Building the Dream 4 - Random city basics

Posted by Jeffrey Lee on 12:00, 28/11/2008 | , , , ,
As stated in the last article, this time I'll be looking at what went into the MK I map generator for my eternally work-in-progress game, DeathDawn.
Specifically, I'll be looking at the implementation and evolution of the following components of the generator:
  • City block placement. This is arguably the most important stage as it defines the overall layout of the city.
  • Edge and node linking.
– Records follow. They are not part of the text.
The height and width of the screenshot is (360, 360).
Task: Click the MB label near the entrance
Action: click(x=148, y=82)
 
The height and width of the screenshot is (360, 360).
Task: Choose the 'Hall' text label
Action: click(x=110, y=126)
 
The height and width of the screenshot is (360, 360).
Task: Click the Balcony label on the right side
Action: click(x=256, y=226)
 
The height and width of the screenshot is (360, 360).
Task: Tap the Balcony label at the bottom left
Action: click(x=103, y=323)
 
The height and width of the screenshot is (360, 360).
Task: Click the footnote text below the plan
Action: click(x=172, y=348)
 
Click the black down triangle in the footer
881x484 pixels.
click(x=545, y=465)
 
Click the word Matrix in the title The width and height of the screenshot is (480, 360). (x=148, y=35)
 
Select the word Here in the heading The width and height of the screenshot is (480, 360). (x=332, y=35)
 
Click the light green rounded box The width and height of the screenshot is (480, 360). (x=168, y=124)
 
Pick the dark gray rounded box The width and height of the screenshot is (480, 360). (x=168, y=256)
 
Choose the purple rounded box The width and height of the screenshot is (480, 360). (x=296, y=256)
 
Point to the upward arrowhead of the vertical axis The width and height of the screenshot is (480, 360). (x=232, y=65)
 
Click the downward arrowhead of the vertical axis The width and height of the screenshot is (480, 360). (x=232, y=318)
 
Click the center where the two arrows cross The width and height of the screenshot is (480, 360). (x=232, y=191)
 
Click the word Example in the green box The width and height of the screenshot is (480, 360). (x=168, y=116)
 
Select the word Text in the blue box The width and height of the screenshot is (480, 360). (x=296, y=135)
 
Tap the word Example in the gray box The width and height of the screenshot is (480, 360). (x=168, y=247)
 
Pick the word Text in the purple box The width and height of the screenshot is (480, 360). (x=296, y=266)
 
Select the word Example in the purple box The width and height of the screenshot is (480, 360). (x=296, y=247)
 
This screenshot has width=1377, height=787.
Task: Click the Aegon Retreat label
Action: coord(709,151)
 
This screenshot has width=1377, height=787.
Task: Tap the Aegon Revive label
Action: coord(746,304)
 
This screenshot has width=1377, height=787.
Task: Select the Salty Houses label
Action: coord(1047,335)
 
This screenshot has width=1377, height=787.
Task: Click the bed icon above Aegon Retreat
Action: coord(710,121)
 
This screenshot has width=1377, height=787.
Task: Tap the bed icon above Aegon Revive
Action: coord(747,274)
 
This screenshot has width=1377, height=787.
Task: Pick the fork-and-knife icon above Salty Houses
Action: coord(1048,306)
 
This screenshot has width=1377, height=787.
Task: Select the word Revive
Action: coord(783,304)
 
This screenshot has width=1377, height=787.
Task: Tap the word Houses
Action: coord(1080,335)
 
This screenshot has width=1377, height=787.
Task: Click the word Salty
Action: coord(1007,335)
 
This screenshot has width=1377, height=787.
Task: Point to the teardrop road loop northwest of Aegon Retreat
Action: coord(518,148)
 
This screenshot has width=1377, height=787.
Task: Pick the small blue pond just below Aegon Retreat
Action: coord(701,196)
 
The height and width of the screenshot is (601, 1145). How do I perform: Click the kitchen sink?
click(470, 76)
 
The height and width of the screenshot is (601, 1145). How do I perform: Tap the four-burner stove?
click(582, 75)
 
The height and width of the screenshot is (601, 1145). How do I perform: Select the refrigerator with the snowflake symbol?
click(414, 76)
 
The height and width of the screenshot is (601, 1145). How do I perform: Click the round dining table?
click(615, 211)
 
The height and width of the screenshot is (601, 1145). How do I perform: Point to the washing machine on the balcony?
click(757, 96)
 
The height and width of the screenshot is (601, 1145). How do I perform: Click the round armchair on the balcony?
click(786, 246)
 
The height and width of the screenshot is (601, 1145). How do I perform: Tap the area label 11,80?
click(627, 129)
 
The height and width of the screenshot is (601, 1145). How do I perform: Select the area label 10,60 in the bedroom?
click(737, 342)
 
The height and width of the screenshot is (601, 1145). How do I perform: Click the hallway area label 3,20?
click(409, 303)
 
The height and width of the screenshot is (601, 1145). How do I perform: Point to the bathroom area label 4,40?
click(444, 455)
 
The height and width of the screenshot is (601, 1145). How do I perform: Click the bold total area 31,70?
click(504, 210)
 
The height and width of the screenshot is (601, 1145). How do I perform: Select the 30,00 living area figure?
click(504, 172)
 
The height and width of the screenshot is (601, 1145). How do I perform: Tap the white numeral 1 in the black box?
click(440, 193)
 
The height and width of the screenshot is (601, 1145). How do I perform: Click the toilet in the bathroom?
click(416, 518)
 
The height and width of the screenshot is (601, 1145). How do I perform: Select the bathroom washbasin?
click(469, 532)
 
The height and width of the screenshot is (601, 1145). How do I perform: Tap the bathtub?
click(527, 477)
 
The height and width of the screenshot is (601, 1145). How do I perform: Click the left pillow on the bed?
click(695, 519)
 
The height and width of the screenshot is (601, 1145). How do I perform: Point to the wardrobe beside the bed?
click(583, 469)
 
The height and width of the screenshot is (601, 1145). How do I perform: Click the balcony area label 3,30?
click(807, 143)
A housekeeping stage that prepares the data structures for the road weighting stage.
  • Road weighting. A city with roads which all have the same number of lanes isn't very realistic, so this stage uses an algorithm to determine the number of lanes each road should have.
  • Road and building painting. With the city structure generated, all that's left is to translate it into the format used by the engine during actual gameplay.

City block placement

Choice of algorithm

If I wanted the city to look like a city, the choice of algorithm for laying out the city blocks is undoubtedly one of the most important choices to be made. At the time, I had several options available:

  1. The previously-described algorithm used in maze game GAIO, where one large room is recursively split into smaller rooms along either the horizontal or vertical axis. Except in the case of DeathDawn the rooms would be buildings and the walls would be roads.
  2. A solution borrowed from elsewhere, for example that used by Team Black Sheep's Robocup Rescue city generator. In the above-named example roads are placed onto the lines of an irregularly-spaced grid, then some roads are removed at random to enlarge the size of some city blocks, and then random offsets are applied to the node coordinates in order to add more bends and hide the fact that the roads are based around a rigid grid structure. All except the last step would be applicable for DeathDawn, due to the near impossibility of representing roads that don't run along the 4 cardinal directions.
  3. An entirely new algorithm developed with DeathDawn in mind
In the end, the decision was made to develop a new algorithm. The GAIO algorithm was deemed inappropriate due to its tendency to generate one long road running from one edge of the city to another, making the output feel too artificial. The Black Sheep Robocup Rescue generator was also deemed inappropriate, since it relied too much on the random displacement of nodes (and thus support for diagonal roads) in order to generate the desired effect.
Other useful food for thought during this development process included Nikos A. Salingaros's keynote speech "Connecting the Fractal City", presented at the 5th Biennial of towns and town planners in Europe.


Figure 1
Output of the first city block generator (Click for larger)

Figure 2
Output of the tweaked city block generator (Click for larger)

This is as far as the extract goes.